A monochromatic source of light operating at 200W emits $ 4 \times {10^{20}} $ photons per second. Find the wavelength of the light (in $ \times {10^{ - 7}}m $ )

Answer 1

Hint: Using Planck’s energy-frequency relation we have to find the energy of a single photon in terms of wavelength. Multiplying it with the total number of photons emitted per second gives us the total energy emitted per second. Since we are given the photons emitted per second, the energy will be equal to power.

Formula used
 $ {E_P} = \dfrac{{h \times c}}{\lambda } $ , where $ {E_p} $ the energy of a single photon is, $ \lambda $ is the wavelength of light in meters , $ c $ is the speed of light in free space and $ h $ is the Planck’s constant.
 $ P = \dfrac{E}{t} $ , $ E $ denotes power, $ E $ is represented by energy and $ t $ denotes time.
 $ {E_{Total}} = n \times {E_p} $ $ {E_{Total}} $ represents the total energy, $ n $ denotes the number of photons and $ {E_p} $ is the energy of photon.

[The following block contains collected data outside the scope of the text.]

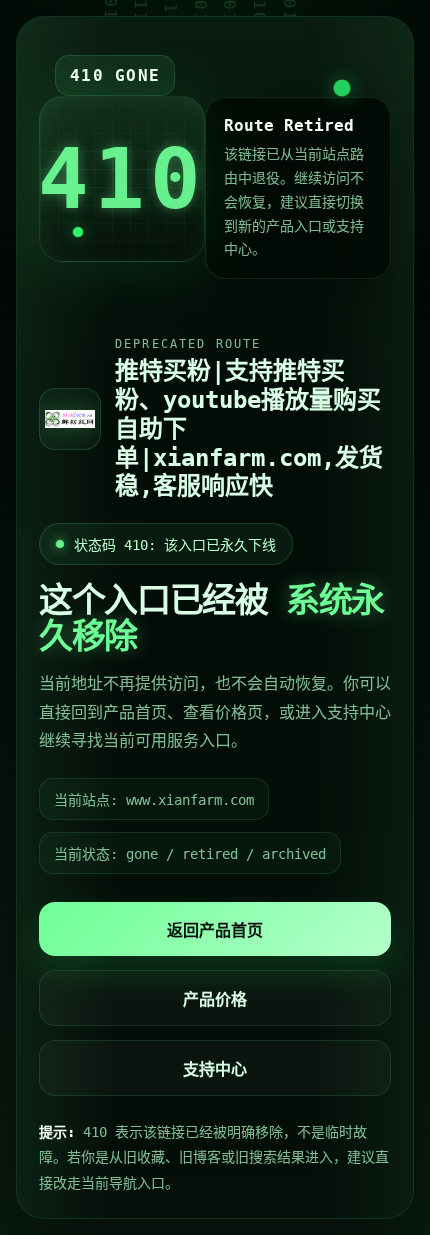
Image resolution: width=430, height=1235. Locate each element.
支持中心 (215, 1069)
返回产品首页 (215, 930)
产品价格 (215, 999)
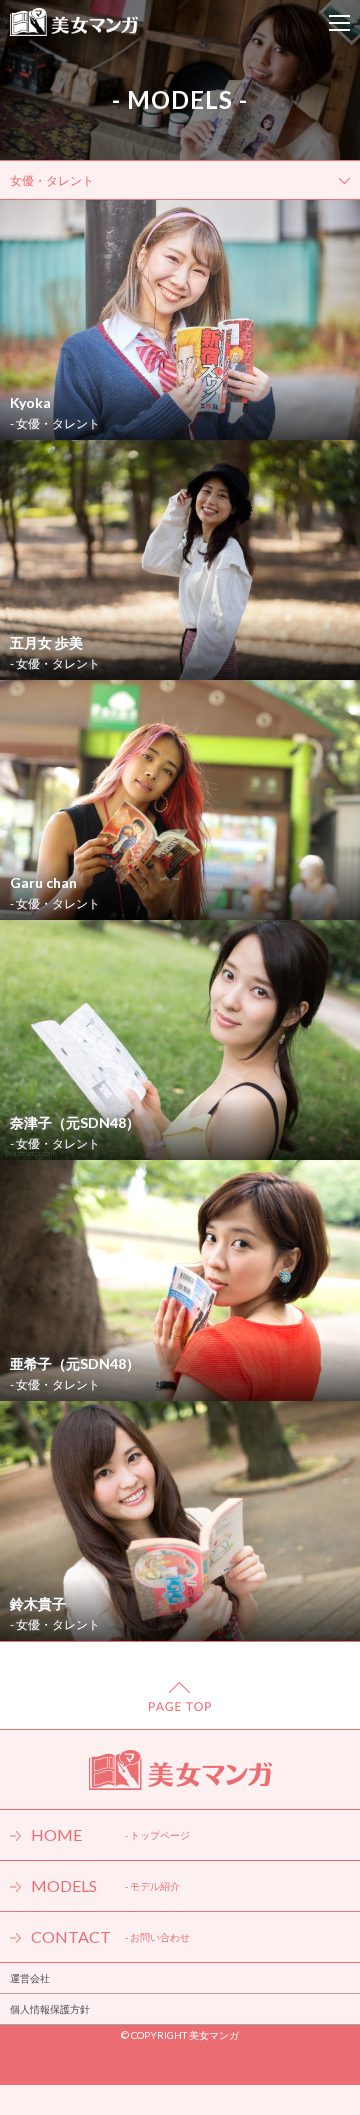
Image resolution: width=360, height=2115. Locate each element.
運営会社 (30, 1978)
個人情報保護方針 (50, 2009)
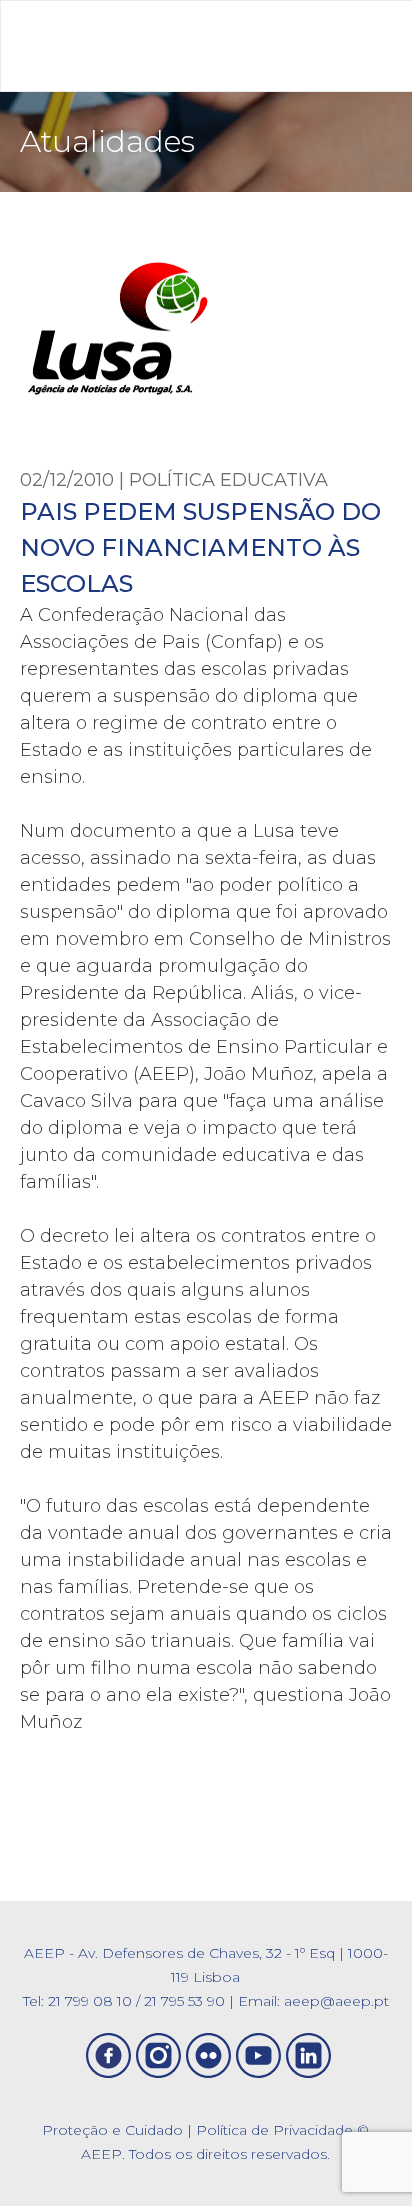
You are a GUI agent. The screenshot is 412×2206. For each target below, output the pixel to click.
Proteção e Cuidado (112, 2130)
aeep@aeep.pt (336, 2001)
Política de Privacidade (274, 2130)
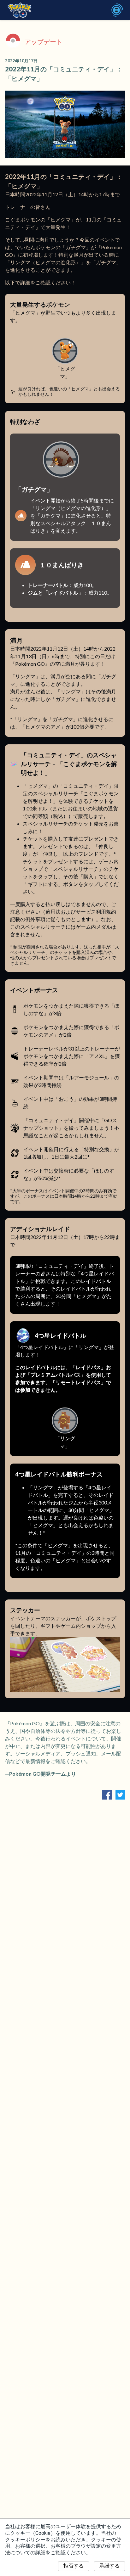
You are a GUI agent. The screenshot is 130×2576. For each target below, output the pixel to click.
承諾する (109, 2566)
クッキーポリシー (25, 2540)
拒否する (73, 2566)
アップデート (43, 41)
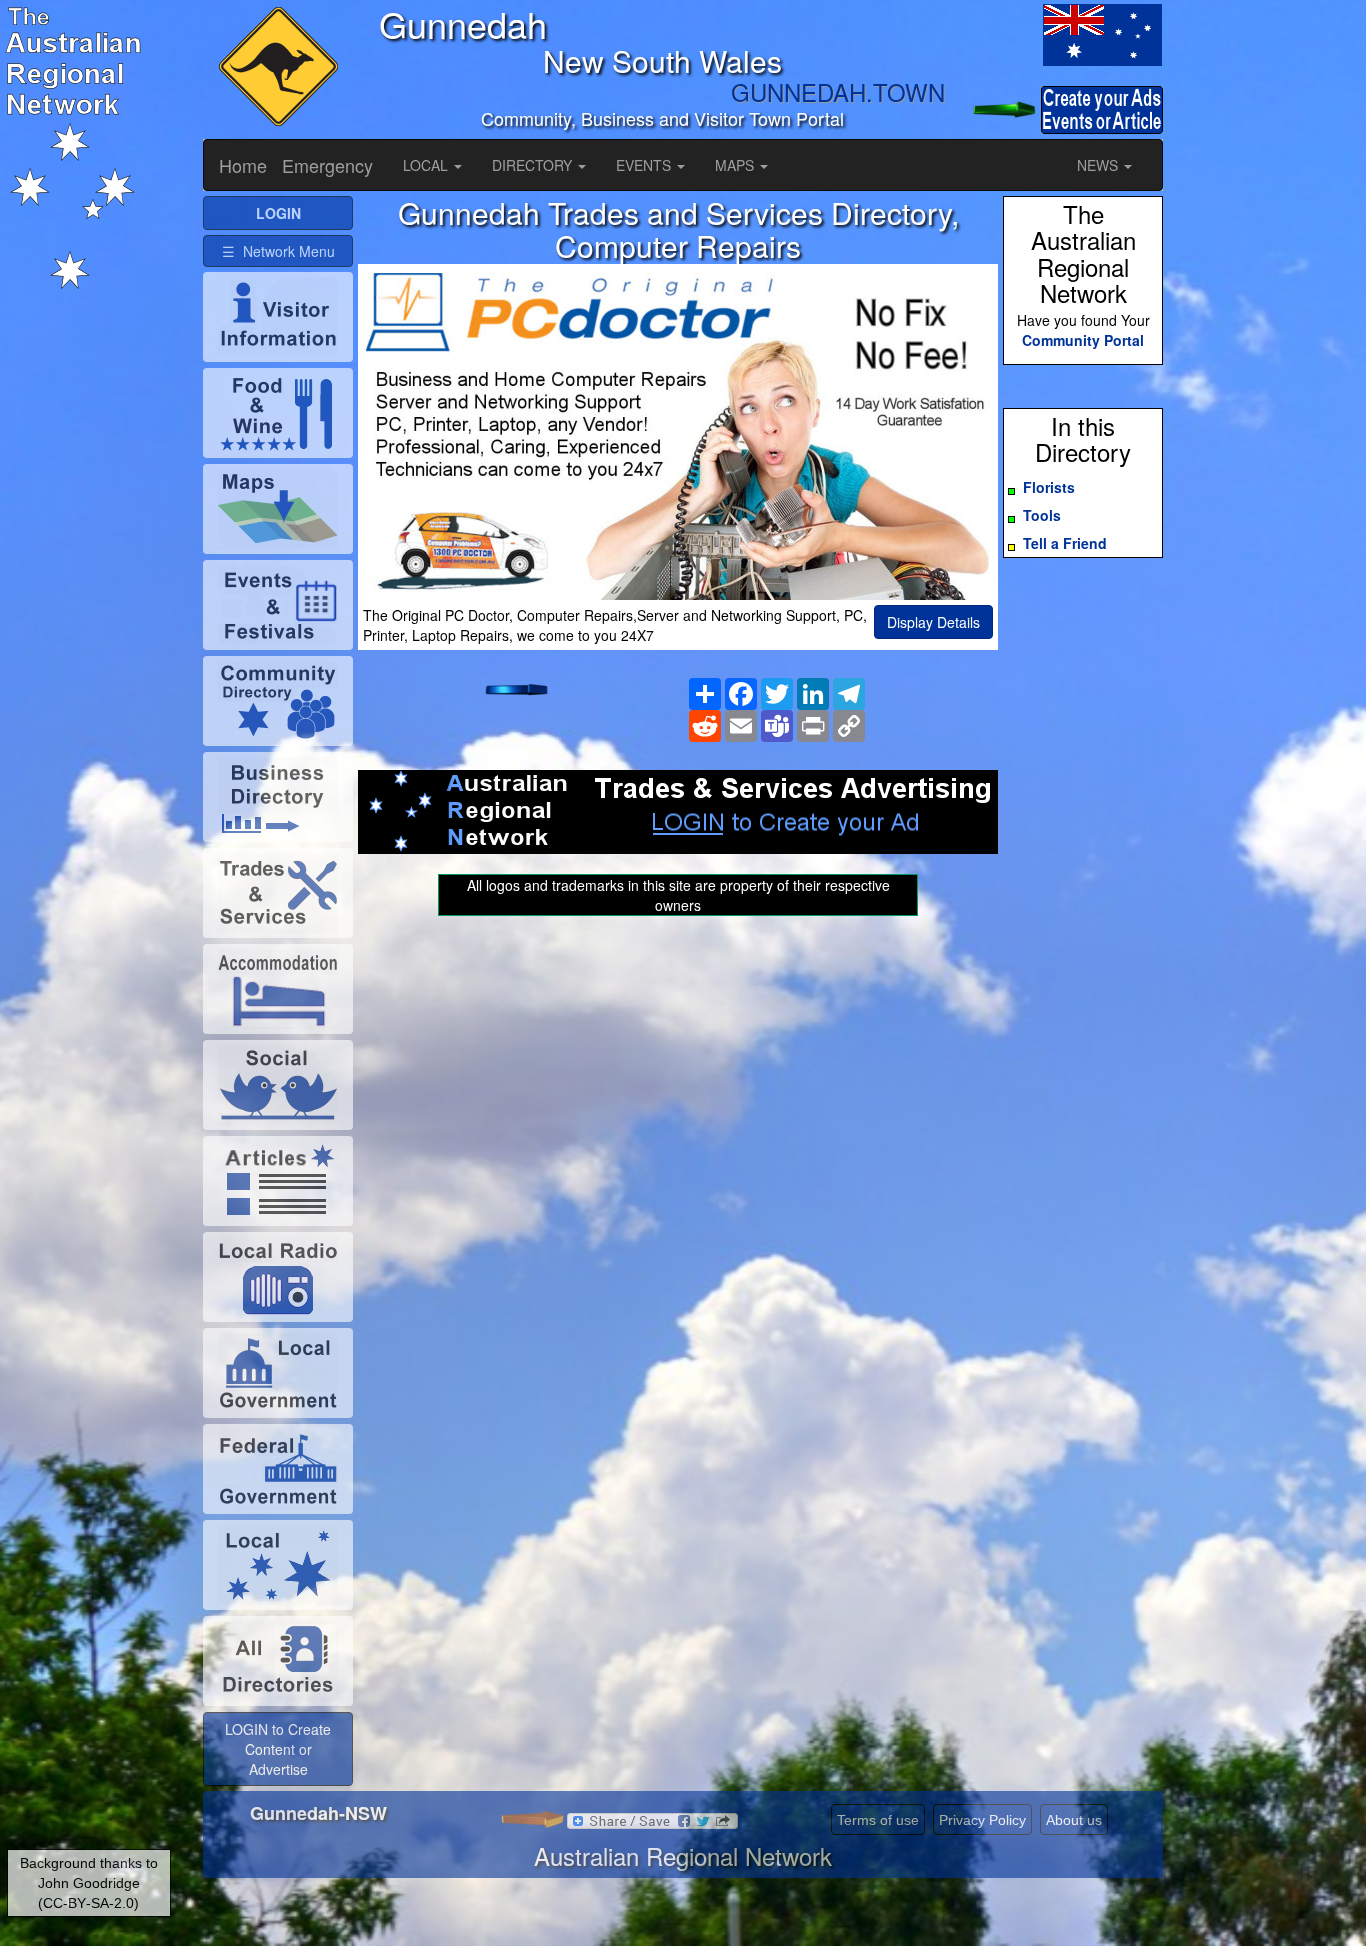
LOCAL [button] (427, 165)
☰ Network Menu (278, 251)
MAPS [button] (736, 165)
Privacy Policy (982, 1820)
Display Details (933, 622)
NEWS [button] (1099, 165)
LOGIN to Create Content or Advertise (278, 1749)
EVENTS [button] (645, 165)
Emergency (327, 165)
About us (1074, 1820)
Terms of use (878, 1820)
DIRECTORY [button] (534, 165)
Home (243, 165)
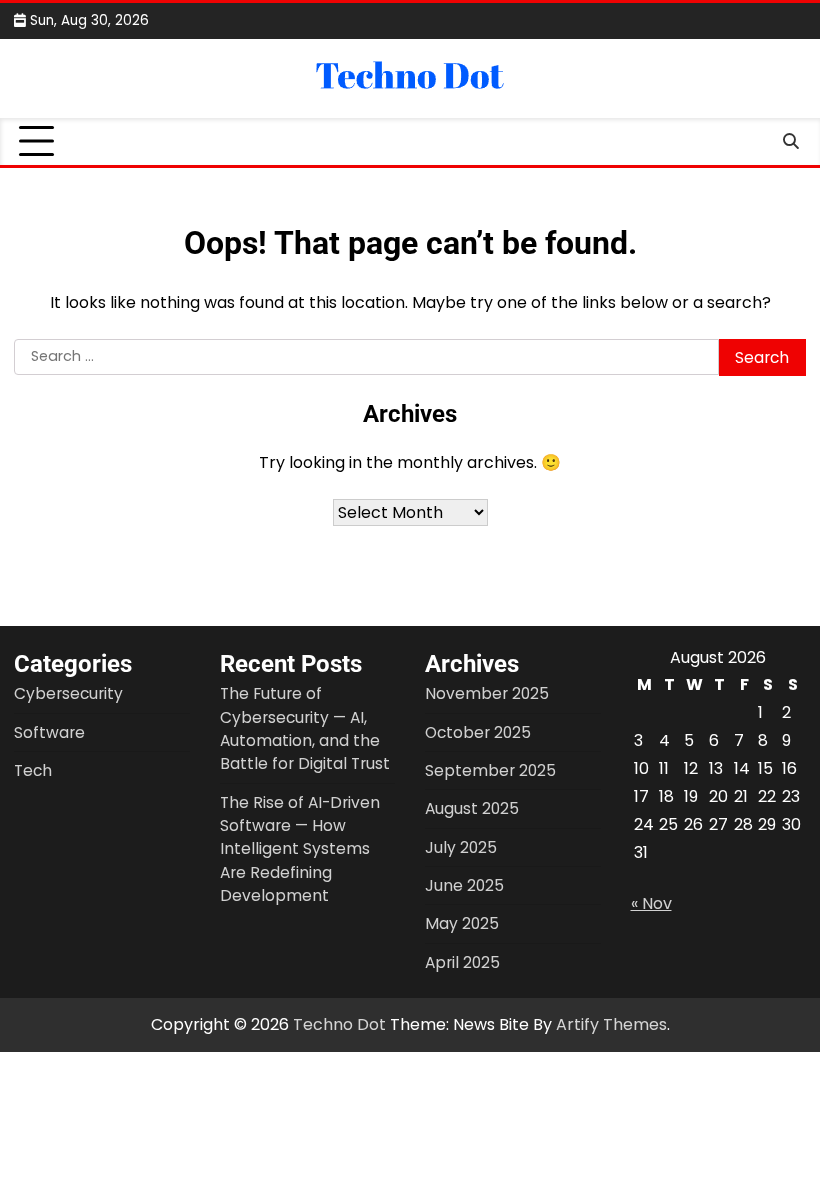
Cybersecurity (68, 693)
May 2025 (462, 923)
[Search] (791, 142)
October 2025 (478, 732)
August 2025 (472, 808)
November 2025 (487, 693)
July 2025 (461, 847)
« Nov (651, 903)
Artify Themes (611, 1024)
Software (49, 732)
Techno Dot (339, 1024)
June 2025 (464, 885)
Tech (33, 770)
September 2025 (490, 770)
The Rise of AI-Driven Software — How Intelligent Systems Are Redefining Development (300, 849)
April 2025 (462, 962)
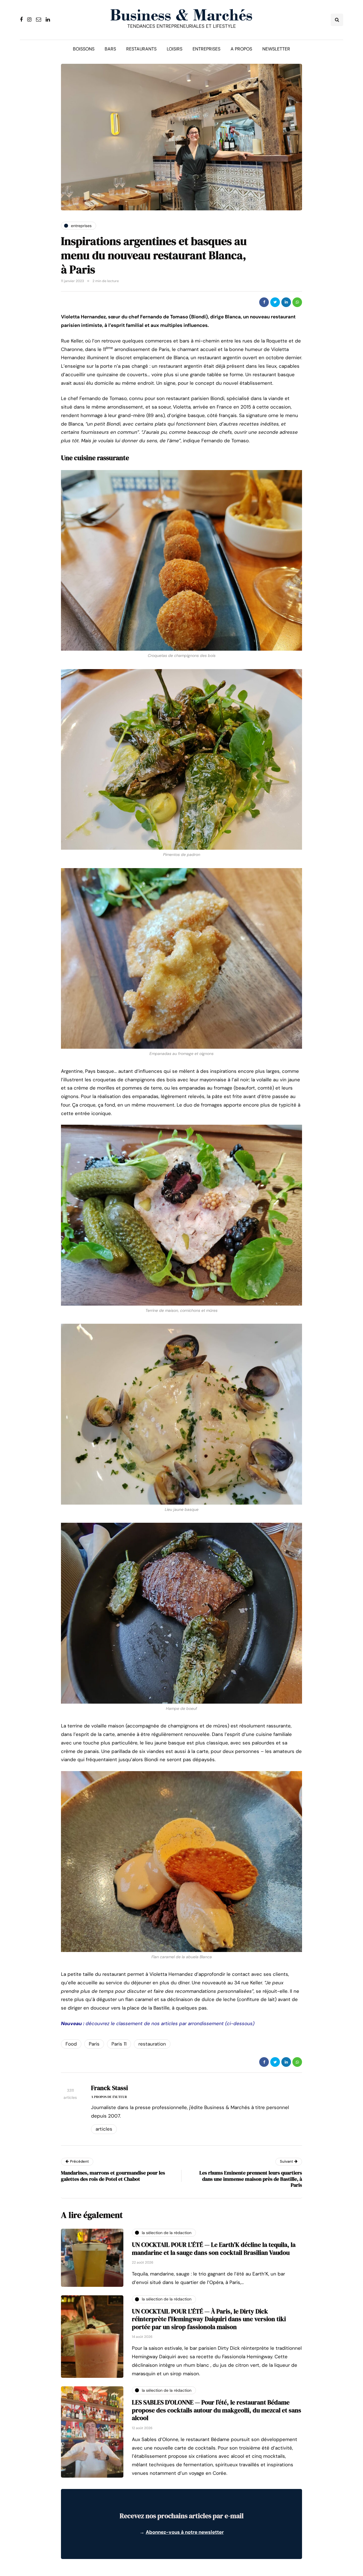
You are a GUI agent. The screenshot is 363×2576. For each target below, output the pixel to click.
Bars (110, 49)
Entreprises (206, 49)
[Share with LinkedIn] (286, 302)
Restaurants (141, 49)
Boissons (83, 49)
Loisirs (174, 49)
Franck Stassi (109, 2088)
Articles (104, 2129)
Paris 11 (118, 2044)
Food (71, 2044)
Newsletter (276, 49)
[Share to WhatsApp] (297, 302)
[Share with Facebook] (264, 302)
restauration (152, 2044)
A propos (241, 49)
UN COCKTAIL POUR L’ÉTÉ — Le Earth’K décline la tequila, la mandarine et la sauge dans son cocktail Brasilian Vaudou (214, 2248)
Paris (94, 2044)
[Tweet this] (275, 302)
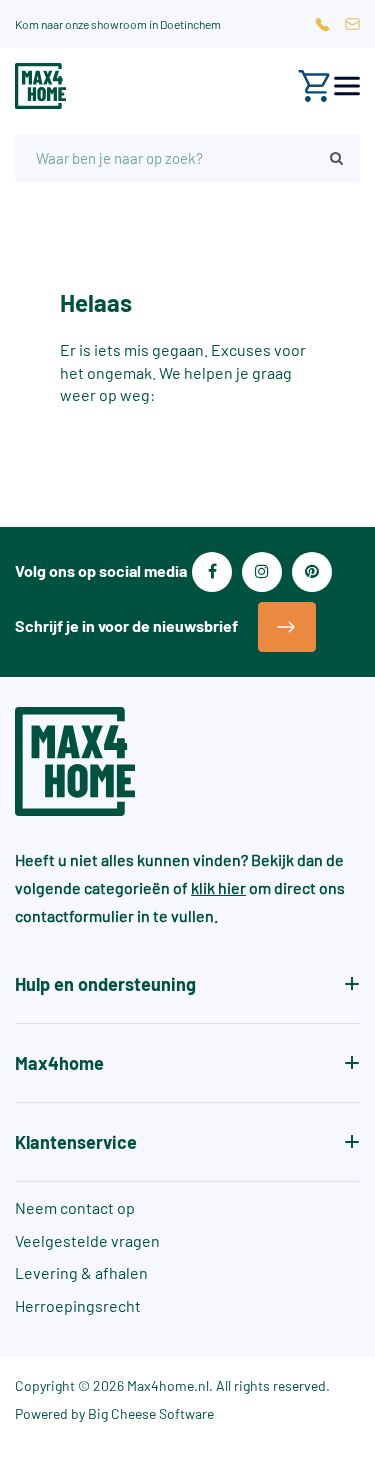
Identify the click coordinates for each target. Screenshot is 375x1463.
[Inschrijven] (287, 627)
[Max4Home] (40, 86)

Complete step-by-step answer:
We know from Planck’s energy-frequency relation that $ {E_P} = h\nu $ where $ {E_p} $ is the energy of photon (also known as photon energy), $ h $ is the Planck’s constant whose value is $ 6.626 \times {10^{ - 34}}J.s $ in SI units and $ \nu $ is the frequency of the wave. Also note that the frequency of a wave can be expressed in terms of its wavelength and speed. This is given by the equation $ \nu = \dfrac{c}{\lambda } $ .Here $ c $ is the speed of light ( $ 3 \times {10^8}m/s $ ) and $ \lambda $ is the wavelength. Substituting this equation in Planck’s energy-frequency relation we get
 $ {E_P} = \dfrac{{h \times c}}{\lambda } $ .
 $ {E_P} = \dfrac{{6.626 \times {{10}^{ - 34}} \times 3 \times {{10}^8}}}{\lambda } $
Since $ t = 1s $ , according to the equation $ P = \dfrac{E}{t} $ we get $ P = E $ .Given $ P = 200W $ .
 $ P = E $
Using equation $ {E_{Total}} = n \times {E_p} $ , we get
 $ P = {E_{Total}} = n \times {E_p} $
Here the number of photons per second is given. $ n = 4 \times {10^{20}} $ .
 $ 200 = 4 \times {10^{20}} \times {E_p} $
Substituting $ {E_P} = \dfrac{{6.626 \times {{10}^{ - 34}} \times 3 \times {{10}^8}}}{\lambda } $ .
 $ 200 = 4 \times {10^{20}} \times \dfrac{{6.626 \times {{10}^{ - 34}} \times 3 \times {{10}^8}}}{\lambda } $
 $ \lambda = \dfrac{{4 \times {{10}^{20}} \times 6.626 \times {{10}^{ - 34}} \times 3 \times {{10}^8}}}{{200}} $
 $ \lambda = 4 \times {10^{ - 7}}m $

Note: When light of a certain minimum frequency hits the metal surface the electrons will be just ejected. This minimum frequency required is called threshold frequency $ {\nu _0} $ . .The value $ h{\nu _0} $ is called the work function. This work function varies according to each metal surface. The light falling on the metal surface therefore should be greater than the threshold frequency.
If electromagnetic radiation of frequency $ \nu $ which is greater than the threshold frequency falls on the metal surface the additional energy will be given to the electron as kinetic energy. This can be written in equation form as $ h\nu = h{\nu _0} + KE $ . Here KE represents the kinetic energy.